Consignes: Traduisez en anglais cette phrase de l’extrait sur le taux de profit : « La mise en place progressive d’un nouvel ordre productif se traduit par un rétablissement plus ou moins rapide du taux de profit. »

Extrait du document:
┌────────

Le taux de profit est un bon indicateur synthétique de la double temporalité du
capitalisme. A court terme, il fluctue avec le cycle conjoncturel, tandis que ses
mouvements de long terme résument les grandes phases du capitalisme. La mise en
place d’un ordre productif cohérent se traduit par son maintien à un niveau élevé et à
peu près « garanti ». Au bout d’un certain temps, le jeu des contradictions
fondamentales du système dégrade cette situation, et la crise est toujours et partout
marquée par une baisse significative du taux de profit. Celle-ci reflète une double
incapacité du capitalisme à reproduire le degré d’exploitation des travailleurs et à
assurer la réalisation des marchandises. La mise en place progressive d’un nouvel ordre
productif se traduit par un rétablissement plus ou moins rapide du taux de profit. C’est
de cette manière qu’il nous semble utile de reformuler la loi de la baisse tendancielle du
taux de profit : ce dernier ne baisse pas de manière continue mais les mécanismes qui le
poussent à la baisse finissent toujours par l’emporter sur ce que Marx appelait les
contre-tendances. L’exigence d’une refonte de l’ordre productif réapparaît donc
périodiquement.

└────────

Données fournies:

┌────────

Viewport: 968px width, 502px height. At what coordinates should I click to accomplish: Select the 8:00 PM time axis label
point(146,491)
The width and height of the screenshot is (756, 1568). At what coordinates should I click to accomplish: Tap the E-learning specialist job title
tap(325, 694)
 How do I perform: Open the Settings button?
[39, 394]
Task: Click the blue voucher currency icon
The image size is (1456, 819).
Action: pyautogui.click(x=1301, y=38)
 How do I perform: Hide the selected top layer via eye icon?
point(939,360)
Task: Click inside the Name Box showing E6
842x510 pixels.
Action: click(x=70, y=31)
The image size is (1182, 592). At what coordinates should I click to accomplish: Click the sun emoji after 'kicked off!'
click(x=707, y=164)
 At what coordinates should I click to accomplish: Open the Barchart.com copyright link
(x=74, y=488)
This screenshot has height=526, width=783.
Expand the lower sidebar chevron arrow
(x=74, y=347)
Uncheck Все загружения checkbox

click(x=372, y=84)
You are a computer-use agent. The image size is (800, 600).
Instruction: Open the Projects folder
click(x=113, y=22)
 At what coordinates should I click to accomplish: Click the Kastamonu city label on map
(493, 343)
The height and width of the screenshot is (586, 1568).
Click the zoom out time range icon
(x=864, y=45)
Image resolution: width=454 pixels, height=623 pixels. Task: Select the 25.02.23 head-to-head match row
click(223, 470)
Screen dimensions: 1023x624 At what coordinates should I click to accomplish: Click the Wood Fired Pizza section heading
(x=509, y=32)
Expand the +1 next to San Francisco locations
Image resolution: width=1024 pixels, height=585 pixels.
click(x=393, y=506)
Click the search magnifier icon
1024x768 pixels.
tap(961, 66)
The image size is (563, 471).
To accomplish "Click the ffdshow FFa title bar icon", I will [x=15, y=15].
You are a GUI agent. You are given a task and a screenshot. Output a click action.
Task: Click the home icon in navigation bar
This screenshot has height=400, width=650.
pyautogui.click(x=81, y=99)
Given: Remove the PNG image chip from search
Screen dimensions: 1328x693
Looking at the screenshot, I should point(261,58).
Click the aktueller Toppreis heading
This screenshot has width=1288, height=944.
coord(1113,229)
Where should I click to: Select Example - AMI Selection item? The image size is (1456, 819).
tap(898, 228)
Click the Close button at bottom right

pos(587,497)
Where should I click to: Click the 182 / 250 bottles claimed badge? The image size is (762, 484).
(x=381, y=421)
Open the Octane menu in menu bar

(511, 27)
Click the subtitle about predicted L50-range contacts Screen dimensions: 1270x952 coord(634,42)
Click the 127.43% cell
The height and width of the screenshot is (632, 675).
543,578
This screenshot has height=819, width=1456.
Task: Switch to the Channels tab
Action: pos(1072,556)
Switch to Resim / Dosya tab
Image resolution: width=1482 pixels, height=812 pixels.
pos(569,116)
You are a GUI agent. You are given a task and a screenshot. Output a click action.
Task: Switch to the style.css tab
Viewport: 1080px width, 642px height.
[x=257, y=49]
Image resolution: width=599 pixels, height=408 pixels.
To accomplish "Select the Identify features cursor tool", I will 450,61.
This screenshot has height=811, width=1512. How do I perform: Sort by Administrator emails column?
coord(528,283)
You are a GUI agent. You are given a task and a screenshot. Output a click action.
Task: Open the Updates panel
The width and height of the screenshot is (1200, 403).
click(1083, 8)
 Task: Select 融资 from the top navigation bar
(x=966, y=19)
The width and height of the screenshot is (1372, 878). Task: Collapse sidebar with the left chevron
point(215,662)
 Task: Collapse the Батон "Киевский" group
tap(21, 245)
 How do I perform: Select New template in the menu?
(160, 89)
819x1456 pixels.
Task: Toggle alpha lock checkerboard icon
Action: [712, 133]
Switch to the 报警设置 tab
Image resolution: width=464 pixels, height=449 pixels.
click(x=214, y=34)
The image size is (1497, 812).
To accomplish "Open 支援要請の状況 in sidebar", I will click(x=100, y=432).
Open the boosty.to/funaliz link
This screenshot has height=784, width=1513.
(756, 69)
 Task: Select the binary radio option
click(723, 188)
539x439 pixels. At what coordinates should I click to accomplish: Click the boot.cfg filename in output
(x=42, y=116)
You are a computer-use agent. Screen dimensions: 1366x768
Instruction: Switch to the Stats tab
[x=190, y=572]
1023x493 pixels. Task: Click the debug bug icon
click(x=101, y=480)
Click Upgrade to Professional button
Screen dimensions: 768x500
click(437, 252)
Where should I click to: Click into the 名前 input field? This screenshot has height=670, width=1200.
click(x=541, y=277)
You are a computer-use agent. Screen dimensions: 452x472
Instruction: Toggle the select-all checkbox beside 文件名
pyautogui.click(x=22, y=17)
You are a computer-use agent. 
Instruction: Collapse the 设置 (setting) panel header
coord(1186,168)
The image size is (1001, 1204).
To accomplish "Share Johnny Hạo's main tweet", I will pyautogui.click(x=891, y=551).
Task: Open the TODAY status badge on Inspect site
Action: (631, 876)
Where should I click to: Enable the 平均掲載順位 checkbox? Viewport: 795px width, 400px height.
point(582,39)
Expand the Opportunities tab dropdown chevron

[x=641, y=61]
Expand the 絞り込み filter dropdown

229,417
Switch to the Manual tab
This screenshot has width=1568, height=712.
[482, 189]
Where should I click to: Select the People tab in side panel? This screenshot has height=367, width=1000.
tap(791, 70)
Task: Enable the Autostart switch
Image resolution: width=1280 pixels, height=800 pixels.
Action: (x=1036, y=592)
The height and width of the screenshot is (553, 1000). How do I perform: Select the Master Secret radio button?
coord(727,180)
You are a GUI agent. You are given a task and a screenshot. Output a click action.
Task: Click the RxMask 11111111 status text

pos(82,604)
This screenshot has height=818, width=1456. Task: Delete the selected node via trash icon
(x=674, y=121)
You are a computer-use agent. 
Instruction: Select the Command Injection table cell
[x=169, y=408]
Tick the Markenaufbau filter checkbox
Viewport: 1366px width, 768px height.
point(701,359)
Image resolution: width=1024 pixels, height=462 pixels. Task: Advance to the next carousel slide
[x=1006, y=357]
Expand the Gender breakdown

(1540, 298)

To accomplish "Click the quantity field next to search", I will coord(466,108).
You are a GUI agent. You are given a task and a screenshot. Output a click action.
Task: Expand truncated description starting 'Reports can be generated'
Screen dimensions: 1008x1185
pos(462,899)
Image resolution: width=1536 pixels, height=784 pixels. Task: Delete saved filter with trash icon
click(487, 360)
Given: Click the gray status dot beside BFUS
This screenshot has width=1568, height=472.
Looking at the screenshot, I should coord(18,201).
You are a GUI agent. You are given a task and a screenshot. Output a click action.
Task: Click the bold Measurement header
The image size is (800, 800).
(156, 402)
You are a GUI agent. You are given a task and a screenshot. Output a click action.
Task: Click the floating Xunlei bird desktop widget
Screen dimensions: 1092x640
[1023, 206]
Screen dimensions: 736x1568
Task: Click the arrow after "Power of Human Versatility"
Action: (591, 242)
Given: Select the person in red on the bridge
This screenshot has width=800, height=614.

└────────

Résultat: The gradual establishment of a new productive order results in a more or less rapid recovery of the rate of profit.